→ **Study text**
###
It is important for people to understand that gradually in your own time, you can begin to find some solace with what has happened. In these situations such as sudden death/ unexpected death, it is important to understand that we have a legal system, not necessarily a justice system.

May Douglas Tawanda Munatsi’s soul rest in eternal peace. While we wait for our law enforcement to complete their investigations on the death of Douglas, there are more questions than answers and most of the answers are in the technology that existed around him.

In this age of technology there is nothing like, “A perfect murder” anymore, if he was indeed murdered, the individual or individuals will definitely be caught. Technology might not be able to stop a crime from taking place, but it has significantly increased the probability that law breakers will be caught and be punished. Technology has changed everything including crimes and the way police investigate crimes is no exception. Therefore,they should build a war chest of digital evidence and recreate what led to the death of Zimbabwe’s top banker.

Internationally digital evidence touches all investigations and in Zimbabwe there is now a growing emphasis on such evidence which is mostly handled by the Zimbabwe Republic Police (ZRP) cyber lab.

Douglas was staying  at one of the most expensive apartments. The average price for his type of apartment is over  one million dollars, which has one of the best security setup which includes CCTVs, security guards who record who comes and goes. Above that this is a block of apartments which is directly opposite the home of the President of Zimbabwe which is heavily guarded by our heavily armed soldiers.

In this case the CCTV footage is only going to be useful in this death case.  It is going to be relevant for this case as it captures who came to the apartment and who left indicating the time of entry and time of exit.

Other technological solutions like mobile phone records and social media tended to are more often effective in solving homicides. Doug’s Smartphone site analysis is vital as it places where he was and who he was with at the time of his death.

Just like any other evidence, investigators to have probable cause and a search warrant to search and seize smartphones, computers, tablets, and other devices. Our smartphones are always with us, so if the investigator can get hold of doug’s smartphone that is usually the treasure trove of evidence that is needed to solve this case.

In crime, Social media also plays a role in many cases. The fact that people are using their smart phones to take photos and they post or send those out to family members helps to solve the identity of individuals who were with the individual.
###
→ **Supplied material**
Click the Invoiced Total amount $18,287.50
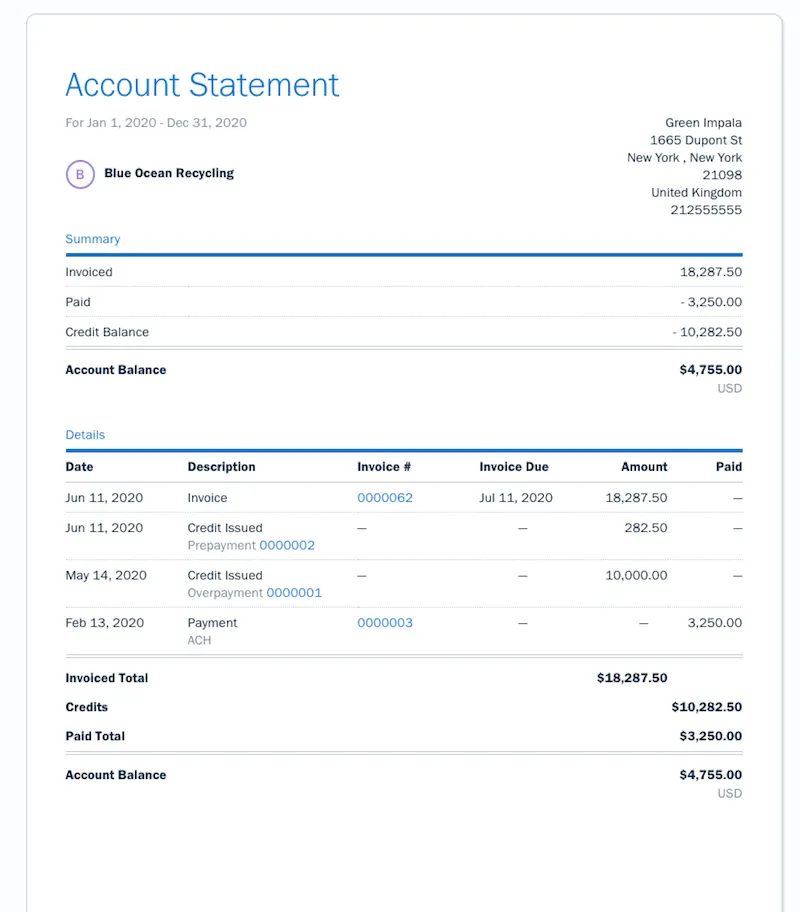800x912 pixels. pyautogui.click(x=631, y=678)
###
→ **List of tasks**
**1.** In the piece on Douglas Munatsi's death, which body mostly handles digital evidence in Zimbabwe?
**2.** Extend the piece on Douglas Munatsi's death by writing the paragraphs that would come next.
The listing has no connection to the piece on Douglas Munatsi's death.

→ **Results by task**
**1.** The Zimbabwe Republic Police (ZRP) cyber lab.

**2.**
That is where our detectives really have to go through and comb through social media platforms phone evidence. Surveillance evidence and the technology really ended up linking other people to the crime that were either there or involved.

Just because our smart devices are providing evidence in criminal investigations, does not mean that such evidence will be admissible in Zimbabwe’s court. Just as with many of our modern scientific evidentiary milestones, from DNA evidence, to ballistics, to handwriting exemplars, the evidence as we included in the newly signed Cyber Security and Data Protection Bill to be admissible.

Digital evidence is not just creeping into criminal investigations. It is already making an impact in civil suits, Zimbabweans are reporting social media abuse and physical abuse using their digital evidence. 

Are Zimbabwe’s Courts Ready for digital evidence? Courts are likely to struggle with the increase in digital evidence, at least initially. How are they going to store it and where? Is it secure and who will secure it.

There is a lot of controversy now about collecting data from personal devices of individuals or even the company-enabled devices which is included in the new Cyber Security and Data Protection Bill. There is more and more data, more privacy concerns, collections concerns, possession, custody, and control concerns.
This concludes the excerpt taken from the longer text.